PASSAGE SHOWN.
Re: [PATCH RESEND v7 0/2] Pass down hot-plug CONNECTOR ID to user-space
From: Julian Orth
Date: Fri Apr 17 2026 - 08:36:50 EST
On Fri, Apr 17, 2026 at 12:58 PM Ville Syrjälä
<ville.syrjala@xxxxxxxxxxxxxxx> wrote:
>
> On Fri, Apr 17, 2026 at 09:49:36AM +0200, Michel Dänzer wrote:
> > On 4/16/26 15:16, Julian Orth wrote:
> > > On Thu, Apr 16, 2026 at 9:46 AM Nicolas Frattaroli
> > > <nicolas.frattaroli@xxxxxxxxxxxxx> wrote:
> > >> On Wednesday, 15 April 2026 20:57:53 Central European Summer Time Julian Orth wrote:
> > >>> On Wed, Apr 15, 2026 at 8:19 PM Nicolas Frattaroli
> > >>> <nicolas.frattaroli@xxxxxxxxxxxxx> wrote:
> > >>>>
> > >>>> This series addresses a shortcoming whereby a hot plug event is sent
> > >>>> without it being passed the actual connector that caused it. This takes
> > >>>> into consideration both the polling path and the HPD (Hot Plug Detect)
> > >>>> path. It also adds support for the vkms driver (using ConfigFS) for
> > >>>> propagating the connector ID when changing the connector's status.
> > >>>>
> > >>>> The motivation is that user-space applications such as Weston would
> > >>>> previously receive non-connector-specific hotplug events, and then have
> > >>>> to figure out themselves which connector needs to have a modeset
> > >>>> executed on. This notably did not work when the hotplug events came in
> > >>>> too fast, resulting in Weston missing an on-off-on transition of a
> > >>>> connector, seeing that its state was unchanged from "on" so can't be the
> > >>>> one that was hotplugged, and skipping reinitialising it as it looks
> > >>>> through the other connectors that could've caused it.
> > >>>
> > >>> Have you considered adding a u64 serial number as a DRM connector
> > >>> property that is incremented every time the connector changes in some
> > >>> way? Userspace could then check this serial number to see if the
> > >>> connector has changed since the last time it queried the serial
> > >>> number.
> > >>
> > >> The connector internally already has an epoch_counter member which
> > >> could be used for this. However, for the particular thing this
> > >> series fixes, I don't think exposing it through the uAPI is necessary
> > >> or desirable. Sending hotplug events specific to the connector does
> > >> not need any additional handling on the userspace side as long as it
> > >> already listens to the per-connector hotplug events in order to
> > >> avoid the pitfall described in the cover letter.
> > >
> > > I currently do not handle per-connector hotplug events. Instead,
> > > whenever I get a UDEV change event for a device, I re-fetch the entire
> > > kernel state for the device. That is
> > >
> > > - DRM_IOCTL_MODE_GETRESOURCES
> > > - DRM_IOCTL_MODE_OBJ_GETPROPERTIES for each connector, crtc, plane
> > > - DRM_IOCTL_MODE_GETCONNECTOR for each connector
> > > - DRM_IOCTL_MODE_GETPROPERTY for each connector property
> > > - DRM_IOCTL_MODE_GETPROPBLOB for the EDID
> > >
> > > Once I have the new state, I compare it against the desired compositor
> > > state and perform a modeset if necessary.
> >
> > mutter is doing something similar as well.
> >
> >
> > Note that some are arguing a modeset is always required after a hotplug event, even if the state hasn't changed.

DATASET RECORDS.
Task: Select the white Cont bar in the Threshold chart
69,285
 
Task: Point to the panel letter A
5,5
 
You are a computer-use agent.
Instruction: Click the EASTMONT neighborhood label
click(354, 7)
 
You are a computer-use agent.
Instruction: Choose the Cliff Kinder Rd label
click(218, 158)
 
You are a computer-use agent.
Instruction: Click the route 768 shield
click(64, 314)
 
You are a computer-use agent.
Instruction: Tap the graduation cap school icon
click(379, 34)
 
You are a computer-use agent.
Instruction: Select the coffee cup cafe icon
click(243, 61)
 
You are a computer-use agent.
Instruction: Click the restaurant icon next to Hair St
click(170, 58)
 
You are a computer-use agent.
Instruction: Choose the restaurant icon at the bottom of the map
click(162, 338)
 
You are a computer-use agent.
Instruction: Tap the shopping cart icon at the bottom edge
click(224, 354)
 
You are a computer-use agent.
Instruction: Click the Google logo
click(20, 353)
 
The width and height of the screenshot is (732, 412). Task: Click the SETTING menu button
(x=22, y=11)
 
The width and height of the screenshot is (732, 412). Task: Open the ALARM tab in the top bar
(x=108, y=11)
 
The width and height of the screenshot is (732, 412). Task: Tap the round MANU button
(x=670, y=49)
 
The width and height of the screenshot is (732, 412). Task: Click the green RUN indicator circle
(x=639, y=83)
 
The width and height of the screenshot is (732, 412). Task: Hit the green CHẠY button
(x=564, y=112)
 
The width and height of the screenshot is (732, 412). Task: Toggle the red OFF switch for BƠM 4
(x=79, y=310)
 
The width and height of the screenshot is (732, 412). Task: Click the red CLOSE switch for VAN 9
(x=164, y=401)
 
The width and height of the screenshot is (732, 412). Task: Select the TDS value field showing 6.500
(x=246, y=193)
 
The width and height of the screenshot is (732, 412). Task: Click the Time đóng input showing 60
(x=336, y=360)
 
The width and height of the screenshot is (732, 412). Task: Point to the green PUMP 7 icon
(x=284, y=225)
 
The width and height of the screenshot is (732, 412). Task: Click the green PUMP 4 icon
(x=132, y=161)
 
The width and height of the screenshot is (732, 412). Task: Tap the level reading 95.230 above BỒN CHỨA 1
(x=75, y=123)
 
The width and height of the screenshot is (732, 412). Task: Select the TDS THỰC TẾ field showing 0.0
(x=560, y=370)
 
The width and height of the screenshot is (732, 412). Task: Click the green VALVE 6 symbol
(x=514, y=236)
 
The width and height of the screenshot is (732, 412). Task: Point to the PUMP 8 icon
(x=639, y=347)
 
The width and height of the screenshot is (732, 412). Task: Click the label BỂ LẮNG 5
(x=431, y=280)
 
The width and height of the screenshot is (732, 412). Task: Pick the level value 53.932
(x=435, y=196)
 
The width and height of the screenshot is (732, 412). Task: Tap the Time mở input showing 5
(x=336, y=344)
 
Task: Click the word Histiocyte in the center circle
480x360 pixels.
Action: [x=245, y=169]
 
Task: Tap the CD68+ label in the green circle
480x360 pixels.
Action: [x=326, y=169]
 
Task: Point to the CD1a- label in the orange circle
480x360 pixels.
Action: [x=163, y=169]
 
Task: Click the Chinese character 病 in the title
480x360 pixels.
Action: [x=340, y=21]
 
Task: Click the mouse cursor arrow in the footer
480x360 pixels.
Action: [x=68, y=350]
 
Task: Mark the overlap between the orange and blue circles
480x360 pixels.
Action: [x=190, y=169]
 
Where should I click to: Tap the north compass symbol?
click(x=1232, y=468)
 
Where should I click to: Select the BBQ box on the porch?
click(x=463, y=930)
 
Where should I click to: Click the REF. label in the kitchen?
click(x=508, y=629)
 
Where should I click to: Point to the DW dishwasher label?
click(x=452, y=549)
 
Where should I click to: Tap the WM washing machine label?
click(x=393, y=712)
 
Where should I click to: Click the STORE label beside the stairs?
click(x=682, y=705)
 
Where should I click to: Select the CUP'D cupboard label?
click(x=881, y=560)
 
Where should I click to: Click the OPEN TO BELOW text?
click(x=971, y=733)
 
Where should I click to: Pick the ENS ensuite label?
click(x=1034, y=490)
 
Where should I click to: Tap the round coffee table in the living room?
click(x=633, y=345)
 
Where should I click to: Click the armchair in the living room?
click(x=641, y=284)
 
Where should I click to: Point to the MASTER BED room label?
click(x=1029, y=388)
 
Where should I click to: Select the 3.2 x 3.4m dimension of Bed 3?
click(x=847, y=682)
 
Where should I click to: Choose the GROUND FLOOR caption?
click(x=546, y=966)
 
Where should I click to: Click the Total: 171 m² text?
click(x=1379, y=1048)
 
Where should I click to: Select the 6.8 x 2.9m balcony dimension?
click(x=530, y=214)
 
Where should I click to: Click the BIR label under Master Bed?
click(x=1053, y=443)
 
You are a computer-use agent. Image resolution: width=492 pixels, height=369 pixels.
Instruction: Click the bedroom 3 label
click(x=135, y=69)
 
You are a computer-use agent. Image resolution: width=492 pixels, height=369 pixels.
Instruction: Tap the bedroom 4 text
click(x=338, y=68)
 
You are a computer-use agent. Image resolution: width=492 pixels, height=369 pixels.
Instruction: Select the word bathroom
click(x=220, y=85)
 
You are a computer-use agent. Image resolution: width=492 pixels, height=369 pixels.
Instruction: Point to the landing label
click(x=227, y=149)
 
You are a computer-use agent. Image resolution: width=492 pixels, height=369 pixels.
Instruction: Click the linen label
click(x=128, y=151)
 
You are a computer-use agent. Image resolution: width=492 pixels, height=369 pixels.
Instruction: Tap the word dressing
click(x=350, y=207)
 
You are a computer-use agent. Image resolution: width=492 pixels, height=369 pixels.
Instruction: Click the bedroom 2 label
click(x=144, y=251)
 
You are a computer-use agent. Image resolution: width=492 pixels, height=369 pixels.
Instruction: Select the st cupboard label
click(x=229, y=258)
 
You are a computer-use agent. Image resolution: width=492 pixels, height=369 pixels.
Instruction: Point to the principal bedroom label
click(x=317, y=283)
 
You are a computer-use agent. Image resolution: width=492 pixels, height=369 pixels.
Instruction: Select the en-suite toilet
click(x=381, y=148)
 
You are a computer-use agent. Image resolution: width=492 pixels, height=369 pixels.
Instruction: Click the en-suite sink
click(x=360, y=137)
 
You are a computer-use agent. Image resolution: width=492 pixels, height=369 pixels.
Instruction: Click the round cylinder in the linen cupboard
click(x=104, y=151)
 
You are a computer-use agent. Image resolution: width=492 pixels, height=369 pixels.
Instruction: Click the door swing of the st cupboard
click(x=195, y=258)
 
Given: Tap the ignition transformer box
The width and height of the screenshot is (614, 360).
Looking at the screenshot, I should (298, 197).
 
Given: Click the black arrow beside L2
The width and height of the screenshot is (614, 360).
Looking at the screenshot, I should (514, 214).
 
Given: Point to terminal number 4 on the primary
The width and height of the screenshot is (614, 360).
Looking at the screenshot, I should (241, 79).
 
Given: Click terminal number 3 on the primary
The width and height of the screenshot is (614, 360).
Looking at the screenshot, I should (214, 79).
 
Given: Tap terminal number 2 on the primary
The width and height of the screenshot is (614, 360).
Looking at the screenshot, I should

WHAT IS BEING ASKED.
In the mailing-list thread, which existing member of the connector is said to be usable as a serial number?

RESULT.
epoch_counter